The Patent Trial and Appeal Board (PTAB) saw activity in August 2018 involving a variety of frequent litigants. This included petitions for inter partes review (IPR) filed against two NPEs controlled by Fortress Investment Group LLC, INVT SPE LLC and Uniloc 2017 LLC, the latter of which has in recent months cofiled a barrage of lawsuits with subsidiaries of Australian NPE Uniloc Corporation Pty. Limited (Uniloc). The PTAB also instituted trial in August for IPRs against Uniloc 2017 and some of its campaign coplaintiffs, and in an IPR against an NPE controlled by patent attorney Brian Yates, whose US litigation has waned as he pursues a new patent licensing initiative through his company iPEL, Inc. Finally, the PTAB issued final decisions in August for IPRs against Uniloc, Empire IP LLC, and Quarterhill Inc.
Three shareholders of Texas-based NPE Allcare Health Management System, Inc. have moved to dismiss a lawsuit filed by Highmark, which seeks to pierce the corporate veil and hold them personally liable for a $5.2M attorney fee award. In a complaint filed in January, Highmark asserts that Allcare principals W. Halden Conner, Thomas G. Plaskett, and Robert H. Shelton purposefully operated the NPE as a “nearly insolvent shell entity” in a fraudulent attempt to avoid paying fees, while the three shareholders now deny any breach of fiduciary duty and allege pleading deficiencies. The underlying fee dispute in Highmark v. Allcare (4:03-cv-01384) made it to the US Supreme Court, leading to an April 2014 holding that attorney fee awards can be reviewed only for abuse of discretion (2012-1163). That same day, the Court held in companion case Octane Fitness v. Icon Health & Fitness that a patent suit may be found to be “exceptional” under Section 285 by considering the “totality of the circumstances” (2012-1184).

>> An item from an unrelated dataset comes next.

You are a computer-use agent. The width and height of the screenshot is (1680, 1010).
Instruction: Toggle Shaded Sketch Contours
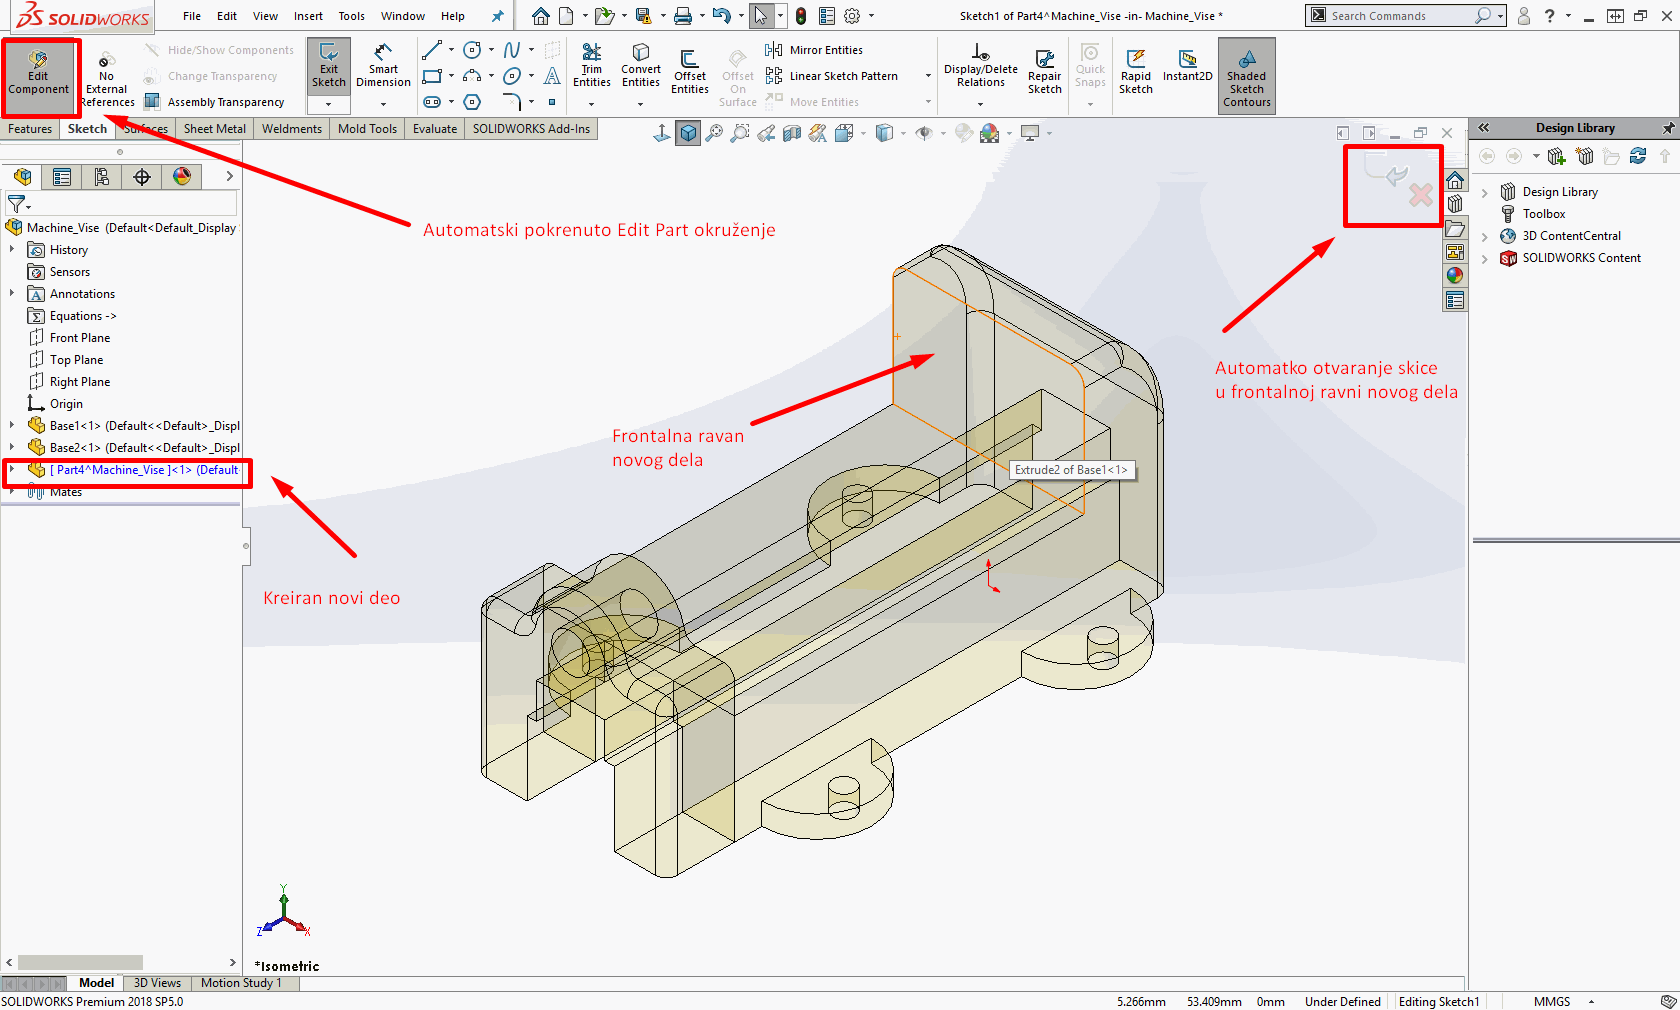[1246, 76]

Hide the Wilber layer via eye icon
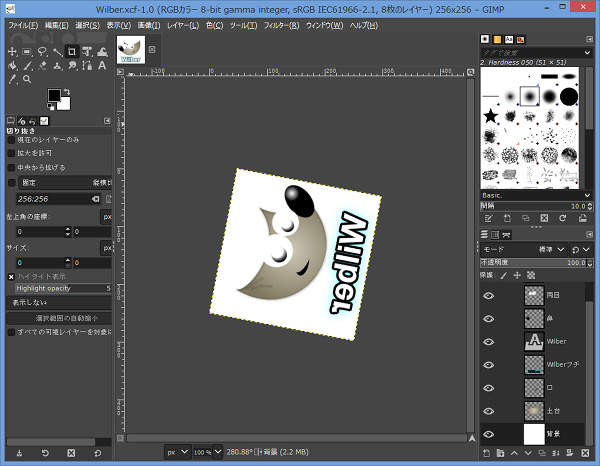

A Texas judge has invalidated a pair of medical records patents (5,682,526; 5,715,451) asserted by Uniloc Luxembourg S.A. and Uniloc USA, Inc. (collectively, “Uniloc”). In an order issued on March 30, District Judge Robert Schroeder III granted multiple motions to dismiss filed by Harris Computer, Netsmart Technologies, Picis, Practice Fusion, and QuadraMed in a consolidated action against Medical Information Technology (d/b/a Meditech) (6:16-cv-00463), ruling that the ‘526 and ‘451 patents are invalid under Alice as impermissibly directed to the abstract ideas of “organizing medical data in a hierarchy” and “creating and storing user-constructed formulas”, respectively. This is the second and final blow dealt to the campaign under Alice, with a single claim from each patent previously found ineligible in an August 2015 decision by Judge Schroeder.
District Judge Rodney Gilstrap has imposed $355K in attorney fees and costs on Iris Connex, LLC, ruling that the Texas-based NPE had pursued such an objectively meritless case against defendant Dell (2:15-cv-01915) that the lawsuit was exceptional under Octane. In a 57-page opinion issued on January 25, Judge Gilstrap also ordered attorney Brian Yates to pay Dell $152K in sanctions, ruling that he had abused the corporate form by controlling the Iris Connex campaign through shell company Q Patents, Inc., failed to disclose that entity as the NPE’s parent, and then acted in bad faith in his further attempts at concealing that relationship. Finally, Judge Gilstrap imposed sanctions on Craig Tadlock, Iris Connex’s counsel, requiring him to pay $25K to the court for advancing a wholly implausible claim construction argument.
District Judge Rodney Gilstrap has issued summary judgments of non-infringement in the numerous suits filed by Iris Connex, LLC, finding that the mobile device makers targeted by the plaintiff—including Apple, Dell, Huawei, LGElectronics (LGE), Microsoft, and Samsung—have not infringed a single patent (6,177,950) generally related to a portable phone with a multi-position and multi-function camera. Iris Connex, a Texas-based NPE managed by attorney Nicolas J. Labbit, had argued that the ‘950 patent should be read to include a “unified” camera system with front and rear cameras, as found in the accused smartphones and tablets. However, in multiple, identical orders issued on September 2, Judge Gilstrap ruled that the defendants have not infringed after holding that the ‘950 patent required a single, multi-position camera.
Motile Optics, LLC, Iris Connex, LLC, and Fun Slide, LLC are the ninth, tenth, and eleventh Texas entities formed and managed by attorney Nicolas J. Labbit to have launched a litigation campaign in 2015. These latest three entities all filed at least some of the cases in their new campaigns on November 30, 2015, the day before amendments to the Federal Rules of Civil Procedure took effect.